Decriminalising Abortion and Sex and Disability
Globally, 2019 has been full of bad news for reproductive rights. The good news is, the Reproductive Healthcare Reform Bill 2019 has seen bipartisan support in NSW Parliament. Medical Director of Family Planning NSW, Dr Deborah Bateson joins us to discuss the ramifications of decriminalising abortion in NSW.
Later, dating can be tricky at the best of times. For young people with intellectual or learning disabilities, the challenges and stigma surrounding dating and relationships can be overwhelming. Relationship coach and sexuality advisor Liz Dore is a on a mission to break the taboos surrounding love and relationships for everyone—she joins us to discuss her work.
Finally, that feeling of overwhelming sadness, and dread has a name—‘climate grief’. Comedian, ASMR eco-activist, and climate griever Issy Phillips talks about mourning the Pale Blue Dot.
NAIDOC: Constitutional Recognition, Deadly Science, and Statistical Representation
NAIDOC week was observed from July 7th to 14th, celebrating the history, culture, and achievements of Aboriginal and Torres Strait Islander peoples. This week’s show reflects some of the voices of the people behind these achievements.
Thomas Mayor, a Torres Strait Islander man born on Larrakia country in Darwin. He’s also the National Indigenous Officer at a construction union and an advocate for the Uluru Statement from the Heart. He spoke to us about his work on the Statement, and where we should be looking to from here.
Later we’re joined by Corey Tutt, a Kamilaroi man who runs Deadly Science, a program which encourages Indigenous students to stick with STEM subjects, by sending them books and equipment across the country.
Finally, we speak with Kalinda Griffiths, a Yawuru woman and Epidemiologist at the UNSW Centre for Big Data Research, about how Indigenous people are represented in Australia’s official statistics.

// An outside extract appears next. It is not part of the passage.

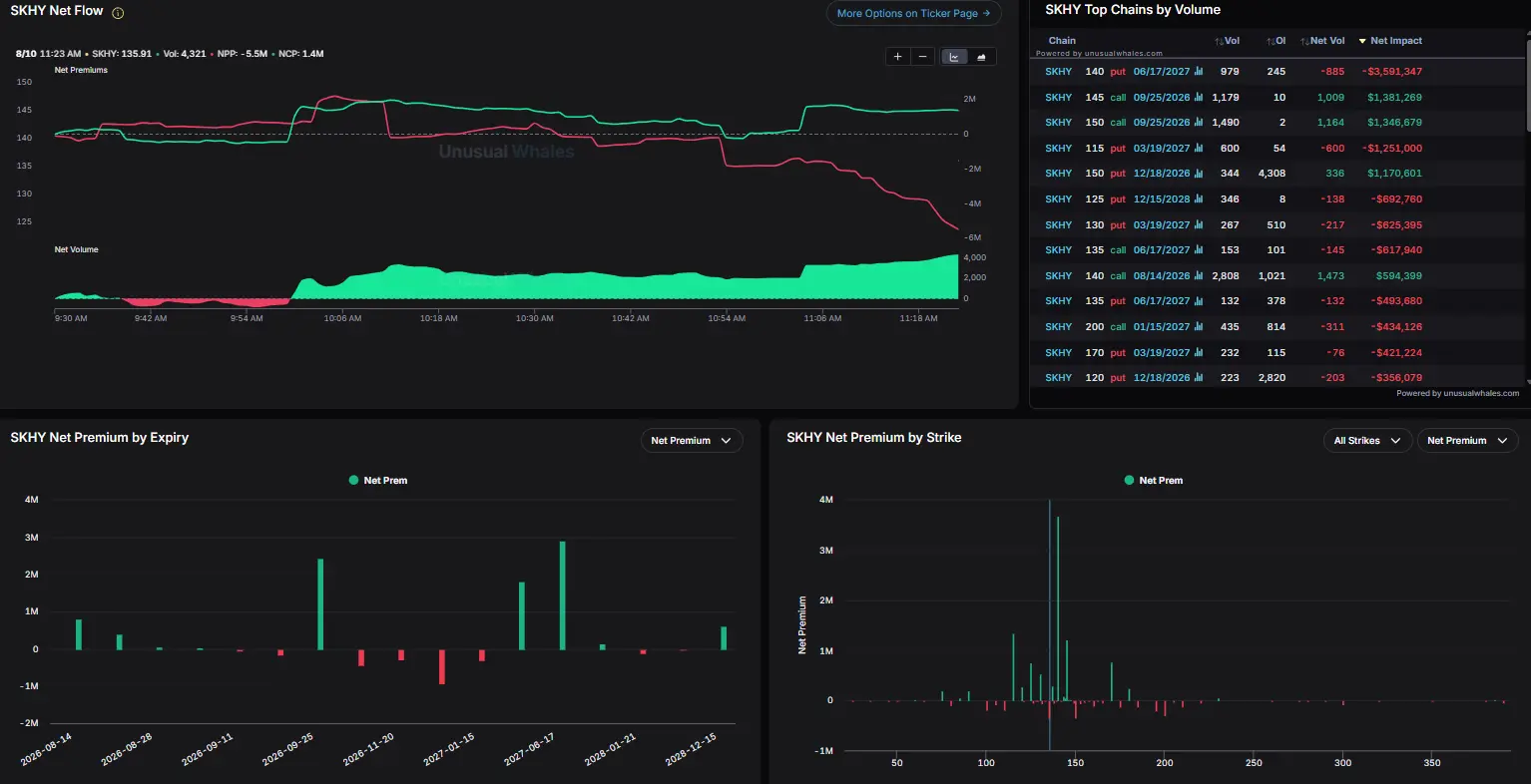Open chart icon for the 140 put 06/17/2027 chain

(1199, 72)
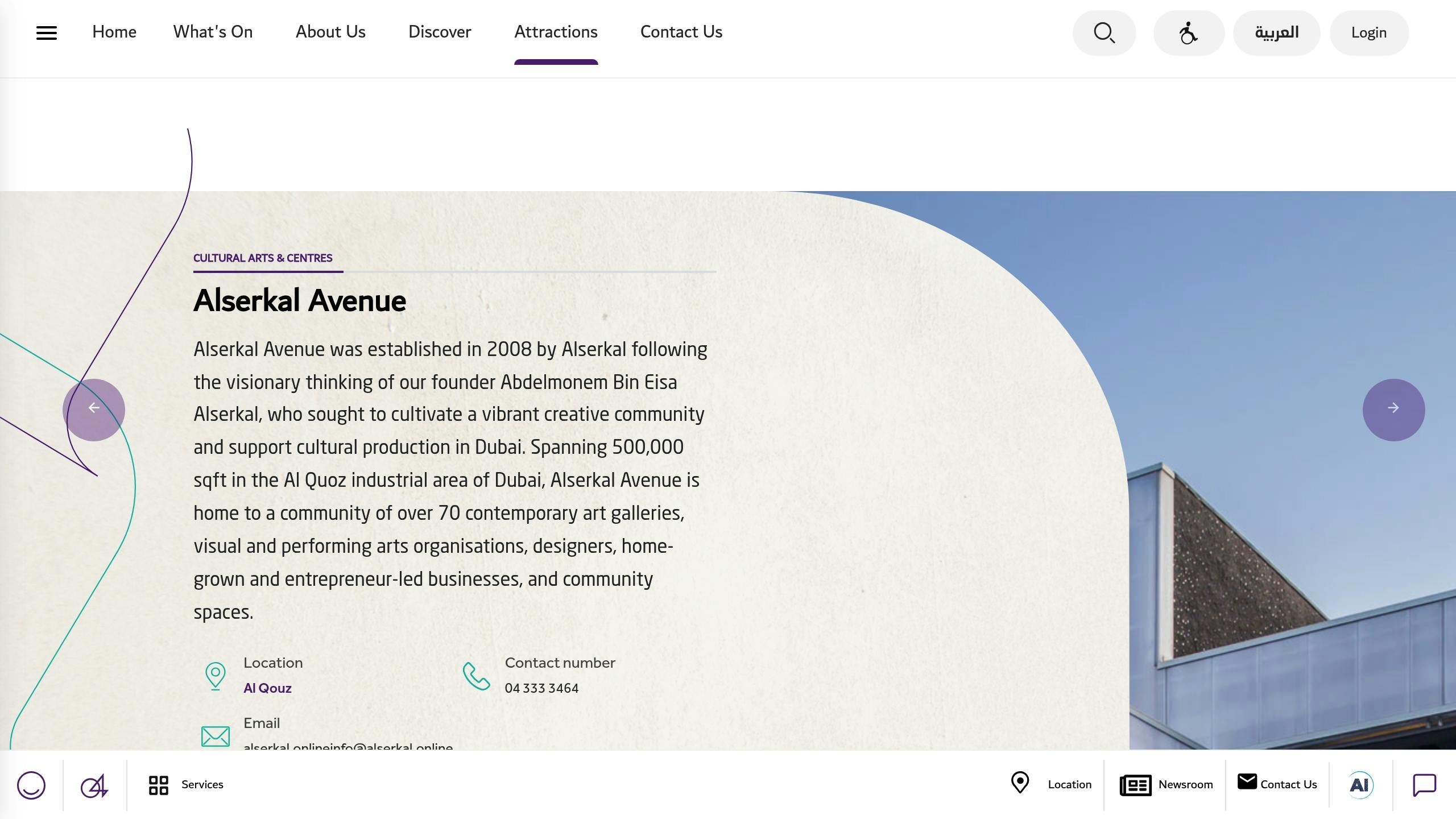Open the Discover navigation menu

tap(440, 32)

HECS Repayments and Hating On Canberra
Starting this month the HECS repayment threshold has dropped to $45,881 a year. To discuss what this will mean for lower-earning graduates, and the broader economy, Sam Langford, Junkee news and politics reporter joins us.
Later, Canberra is always the butt of Sydney’s jokes, but why is our nation’s capital also our punching bag? Prue Robson, Canberra migrant, and PhD candidate from the University of Canberra joins us in defence of the city.
Climate Crisis and Sydney Transport
‘Climate Emergency’ has been declared in Sydney by Lord Mayor Clover Moore, following 600 similar declarations worldwide. City of Sydney Councillor and Deputy Chair of the Environment Committee Jess Miller joins us to discuss climate futures in Sydney and Australia.
Later, transport in Sydney is a constant cause for complaint, but recent shakeups and innovations seem to be inching us forward. Transportist David Levinson, an Honorary Associate at the Institute of Transport and Logistics Studies at Sydney University, joins us to talk about the state of transport in Sydney.